J’ai la faculté de réfléchir, un cerveau qui fonctionne à merveille et je ne me taris jamais du savoir que la vie nous offre.

Chaque soir, je me couche sans redouter de bombardement. Mon pays est à l’abri de la guerre civile.

Mes enfants vont à l’école, leurs petites mains ne sont malmenées par un travail précaire.

Ma liberté d’expression est grande et personne ne me poursuit pour avoir exposer mes idées.

Comme le dit si bien Anne-marie, l’auteure de cet article « Je m’accompagnais psychologiquement de ces femmes martyrs, non pas pour comparer et me dire « tu vois la chance que tu as par rapport à elles » (je suis persuadée que c’est une solution qui nous culpabilise mais ne fonctionne pas) mais pour ressentir leur force et les capacités humaines insoupçonnées qui existaient en moi. »

Je fais la liste de ces merveilleuses choses que la vie m’offre non pas pour me dire que j’ai de la chance, mais simplement pour réaliser que toutes ces choses qui sont acquises pour moi ne le sont pas forcément pour tout le monde.

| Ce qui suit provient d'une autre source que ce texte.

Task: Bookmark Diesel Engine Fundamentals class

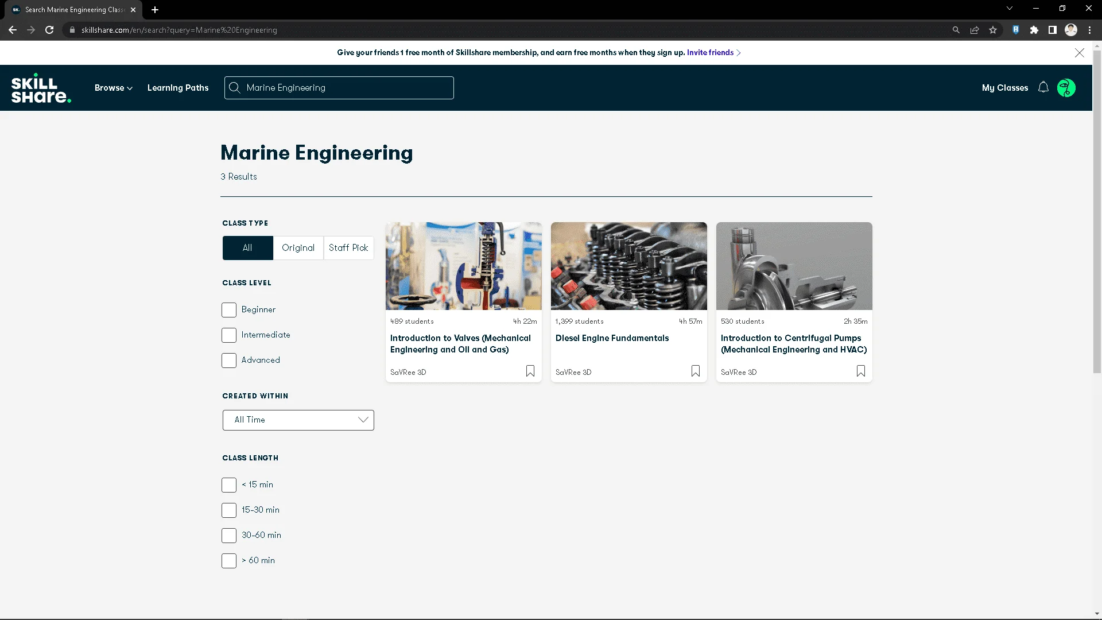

Combien de personnes luttent quotidiennement pour manger à leur faim ? Où trouvent-elles la force de lutter ? Au fond de leur coeur, de leur âme, de leurs tripes. L’être humain a cette capacité suprême d’affronter bons nombres de difficultés et de les surmonter.

J’ai cette force en moi. Et vous l’avez aussi.

Je refuse de sombrer plus bas. Je refuse de me lamenter. Je refuse de perdre espoir.

La vie n’est pas un rêve. Elle est faite de tourments, de sacrifices, de maux. Néanmoins, la vie est aussi bonheur, joie et réconfort.

Je ferai de cette épreuve une force. Je ferai de ma vie un havre de paix pour le bien, pour la liberté, pour l’amour.

Je ne veux plus me battre, je ne veux plus souffrir, je veux juste aimer et vivre.

La limite que je ne dépasserai plus, c’est celle du mal que je peux me faire et le mal que je fais à mes enfants en les délaissant quelque peu.

Mes autres limites seront surement repoussés avec le temps ou au gré des épreuves que la vie me réserve et j’espère toujours conserver dans mon coeur et dans mon esprit que mes limites ne sont pas fixes et que je peux toujours aller plus loin pour mieux aimer.